Memory persistence and storage in Agentic AI - Model Metrics & Evaluation
While traditional confusion matrices apply to classification, for memory persistence we can think of a retrieval confusion matrix:
Retrieved Correctly | Retrieved Incorrectly
------------------------------------------
True Positive (TP) | False Positive (FP)
------------------------------------------
False Negative (FN) | True Negative (TN)
------------------------------------------
Here, TP means the memory returned the correct stored info, FP means it returned wrong info, FN means it failed to retrieve stored info, and TN means correctly identified no info to retrieve.
In memory systems:
- Precision means when the system retrieves info, how often it is correct. High precision avoids wrong memories.
- Recall means how often the system finds all relevant stored info.

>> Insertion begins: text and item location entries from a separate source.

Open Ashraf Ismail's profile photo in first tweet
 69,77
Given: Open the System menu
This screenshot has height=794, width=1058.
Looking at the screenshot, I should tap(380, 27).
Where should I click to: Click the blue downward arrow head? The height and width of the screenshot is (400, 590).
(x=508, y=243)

High recall avoids forgetting.
Example: A personal assistant AI that remembers your preferences.
- If precision is low, it might recall wrong preferences, causing bad suggestions.
- If recall is low, it might forget some preferences, missing chances to help.

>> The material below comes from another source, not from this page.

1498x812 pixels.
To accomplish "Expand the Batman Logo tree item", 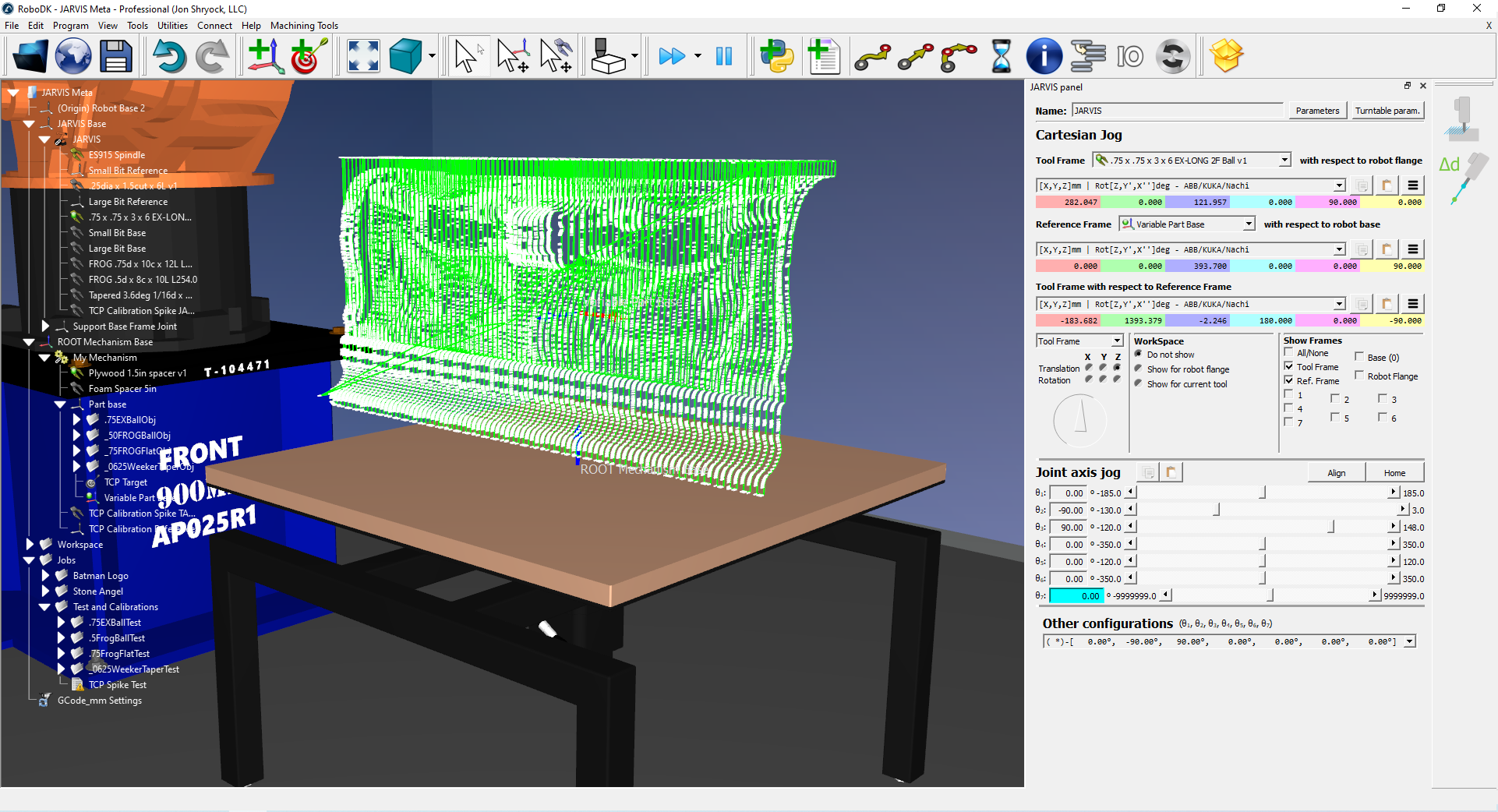I will 45,576.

Balancing precision and recall is key: better to remember correctly (precision) but also not forget important info (recall).
Good values:
- Precision and recall both above 90% means memory is reliable and complete.
- Low latency (e.g., under 100 ms) means fast access to stored info.
Bad values:
- Precision below 70% means many wrong memories retrieved, confusing the agent.
- Recall below 70% means important info is often forgotten.
- High latency (e.g., over 1 second) makes the agent slow and less responsive.
- Accuracy paradox: High overall accuracy can hide poor recall if most queries have no stored info.
- Data leakage: If memory stores test data accidentally, metrics will be unrealistically high.
- Overfitting: Memory tuned too tightly to training data may fail to generalize to new info.
- Ignoring latency: Good accuracy but slow retrieval harms real-time agent use.
Your AI agent's memory system has 98% accuracy but only 12% recall on important stored info. Is it good for production? Why not?
Answer: No, it is not good. The very low recall means the system forgets most important info, even if it rarely returns wrong info. This harms the agent's ability to act based on past knowledge, making it unreliable despite high accuracy.